-------- DATA ROWS

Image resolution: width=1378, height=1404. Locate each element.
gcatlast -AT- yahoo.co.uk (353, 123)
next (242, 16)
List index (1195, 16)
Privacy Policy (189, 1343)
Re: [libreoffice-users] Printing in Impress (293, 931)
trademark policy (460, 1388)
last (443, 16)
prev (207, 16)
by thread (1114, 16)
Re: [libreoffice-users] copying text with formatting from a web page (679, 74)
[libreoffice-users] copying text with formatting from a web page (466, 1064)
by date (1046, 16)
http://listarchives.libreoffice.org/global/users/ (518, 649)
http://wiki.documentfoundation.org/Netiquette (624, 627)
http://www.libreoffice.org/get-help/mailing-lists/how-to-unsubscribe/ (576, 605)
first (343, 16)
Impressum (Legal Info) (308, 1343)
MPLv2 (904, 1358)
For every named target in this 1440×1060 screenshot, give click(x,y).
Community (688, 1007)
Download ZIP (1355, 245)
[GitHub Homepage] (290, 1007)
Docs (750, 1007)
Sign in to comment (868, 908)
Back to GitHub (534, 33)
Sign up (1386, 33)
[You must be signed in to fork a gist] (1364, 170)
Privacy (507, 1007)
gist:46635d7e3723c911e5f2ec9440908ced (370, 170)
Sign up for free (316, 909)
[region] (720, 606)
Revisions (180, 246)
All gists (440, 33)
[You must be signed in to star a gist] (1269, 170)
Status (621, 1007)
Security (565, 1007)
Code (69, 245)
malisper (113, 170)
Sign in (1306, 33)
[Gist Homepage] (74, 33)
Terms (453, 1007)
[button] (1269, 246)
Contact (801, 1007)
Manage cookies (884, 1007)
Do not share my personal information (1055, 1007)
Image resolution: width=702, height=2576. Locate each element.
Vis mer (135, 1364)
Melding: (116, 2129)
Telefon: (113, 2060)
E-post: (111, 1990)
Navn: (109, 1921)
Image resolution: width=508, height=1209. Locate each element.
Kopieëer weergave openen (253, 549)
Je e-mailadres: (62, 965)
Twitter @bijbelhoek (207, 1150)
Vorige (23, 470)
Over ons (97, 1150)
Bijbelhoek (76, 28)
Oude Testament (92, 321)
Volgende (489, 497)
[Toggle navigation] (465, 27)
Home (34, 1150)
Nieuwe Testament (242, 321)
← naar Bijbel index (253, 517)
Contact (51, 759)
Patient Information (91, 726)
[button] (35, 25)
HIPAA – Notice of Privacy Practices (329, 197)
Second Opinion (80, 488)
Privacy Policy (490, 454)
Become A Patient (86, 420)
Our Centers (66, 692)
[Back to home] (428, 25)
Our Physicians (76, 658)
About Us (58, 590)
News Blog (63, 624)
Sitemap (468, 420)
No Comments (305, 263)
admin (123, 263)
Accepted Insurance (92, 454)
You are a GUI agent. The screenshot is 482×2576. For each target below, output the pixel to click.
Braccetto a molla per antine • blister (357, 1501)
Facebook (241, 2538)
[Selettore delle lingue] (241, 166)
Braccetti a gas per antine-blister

----------------

*REQUIREMENT:*
Please update the material above by replacing "Locate each element" with "Find each element" wherever it occurs, leaving everything else unchanged.

*SOLUTION TO THIS EXERCISE:*
Image resolution: width=1378, height=1404. Find each element.
gcatlast -AT- yahoo.co.uk (353, 123)
next (242, 16)
List index (1195, 16)
Privacy Policy (189, 1343)
Re: [libreoffice-users] Printing in Impress (293, 931)
trademark policy (460, 1388)
last (443, 16)
prev (207, 16)
by thread (1114, 16)
Re: [libreoffice-users] copying text with formatting from a web page (679, 74)
[libreoffice-users] copying text with formatting from a web page (466, 1064)
by date (1046, 16)
http://listarchives.libreoffice.org/global/users/ (518, 649)
http://wiki.documentfoundation.org/Netiquette (624, 627)
http://www.libreoffice.org/get-help/mailing-lists/how-to-unsubscribe/ (576, 605)
first (343, 16)
Impressum (Legal Info) (308, 1343)
MPLv2 (904, 1358)
For every named target in this 1440×1060 screenshot, give click(x,y).
Community (688, 1007)
Download ZIP (1355, 245)
[GitHub Homepage] (290, 1007)
Docs (750, 1007)
Sign in to comment (868, 908)
Back to GitHub (534, 33)
Sign up (1386, 33)
[You must be signed in to fork a gist] (1364, 170)
Privacy (507, 1007)
gist:46635d7e3723c911e5f2ec9440908ced (370, 170)
Sign up for free (316, 909)
[region] (720, 606)
Revisions (180, 246)
All gists (440, 33)
[You must be signed in to star a gist] (1269, 170)
Status (621, 1007)
Security (565, 1007)
Code (69, 245)
malisper (113, 170)
Sign in (1306, 33)
[Gist Homepage] (74, 33)
Terms (453, 1007)
[button] (1269, 246)
Contact (801, 1007)
Manage cookies (884, 1007)
Do not share my personal information (1055, 1007)
Image resolution: width=702, height=2576. Find each element.
Vis mer (135, 1364)
Melding: (116, 2129)
Telefon: (113, 2060)
E-post: (111, 1990)
Navn: (109, 1921)
Image resolution: width=508, height=1209. Find each element.
Kopieëer weergave openen (253, 549)
Je e-mailadres: (62, 965)
Twitter @bijbelhoek (207, 1150)
Vorige (23, 470)
Over ons (97, 1150)
Bijbelhoek (76, 28)
Oude Testament (92, 321)
Volgende (489, 497)
[Toggle navigation] (465, 27)
Home (34, 1150)
Nieuwe Testament (242, 321)
← naar Bijbel index (253, 517)
Contact (51, 759)
Patient Information (91, 726)
[button] (35, 25)
HIPAA – Notice of Privacy Practices (329, 197)
Second Opinion (80, 488)
Privacy Policy (490, 454)
Become A Patient (86, 420)
Our Centers (66, 692)
[Back to home] (428, 25)
Our Physicians (76, 658)
About Us (58, 590)
News Blog (63, 624)
Sitemap (468, 420)
No Comments (305, 263)
admin (123, 263)
Accepted Insurance (92, 454)
You are a GUI agent. The screenshot is 482×2576. For each target below, output the pixel to click.
Braccetto a molla per antine • blister (357, 1501)
Facebook (241, 2538)
[Selettore delle lingue] (241, 166)
Braccetti a gas per antine-blister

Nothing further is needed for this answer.